I haven’t talked about this in a while – but incremental work continues.
So I had a question “Can you get the NENA 911 Standard working in QGIS?” The answer is a long “Yes”. NENA has published a repository with a postgresql portion – and in two scripts you have a empty database. A little bit more work and you have dropdown lists in QGIS. More work and you have data. Life is good. 100% doable. I will be writing more on this in a bit.
…..BUT – it did make me think. A few months back Kyle Snyder jumped in and gave me some much needed direction and took my myriad number of scripts and made them better. I was looking at the TN scripts and going “I should steal a bit of what NENA did and make this simpler”. I simplified. Now I have 6 scripts.
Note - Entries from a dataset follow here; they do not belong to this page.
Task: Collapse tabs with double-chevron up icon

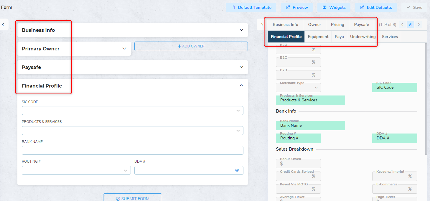Action: 411,24
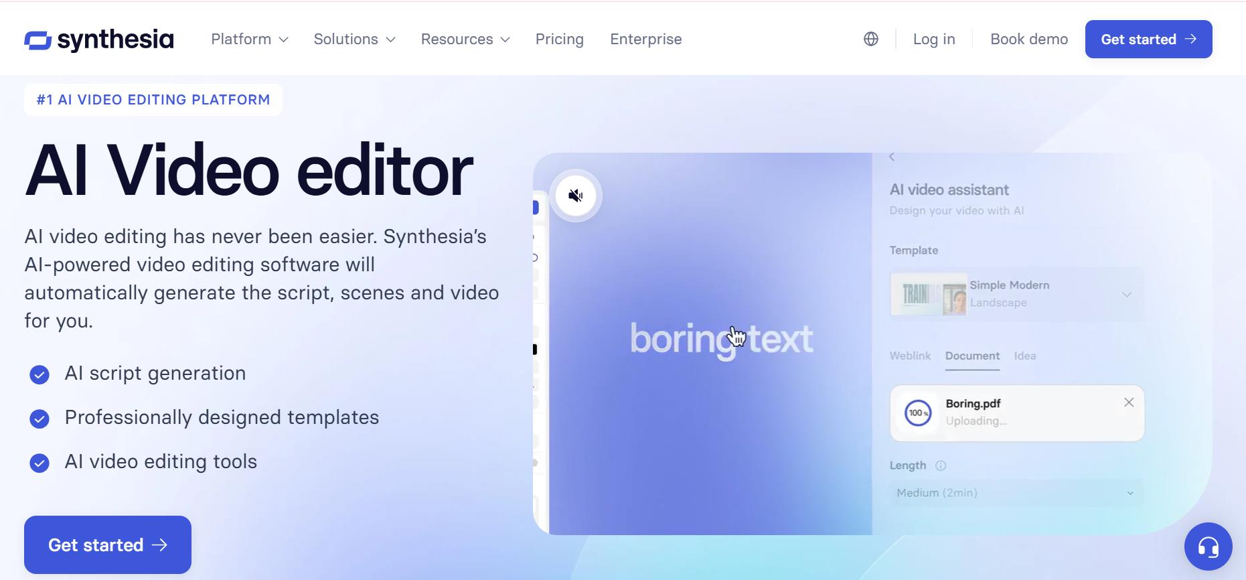Image resolution: width=1246 pixels, height=580 pixels.
Task: Click the Length info icon
Action: tap(941, 465)
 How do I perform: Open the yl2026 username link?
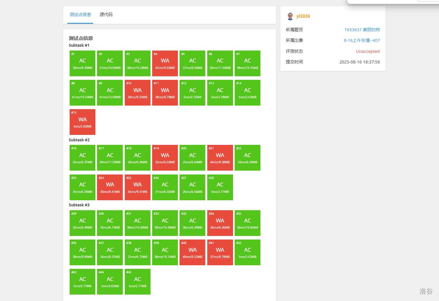303,16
The first two leave you with a fully functioning TN NG911 Database. Script 3 is more of a placeholder to remind you to load data. Script 4 implements triggers. Script 5 indexes everything. Script 6 will be directions on loading a DEM. So eventually 4 scripts with two files being placeholders. Does this get your data into the database? No – I’m just building an empty database.
I know it’s not perfect but it’s simpler. I’m debating a second repository with some QAQC scripts to help you keep the data clean. Maybe I stick this under the current repo but the important thing is I can explain what I’m doing.
Anyway – with all of this I’m adding some menus that can be stuffed into the database.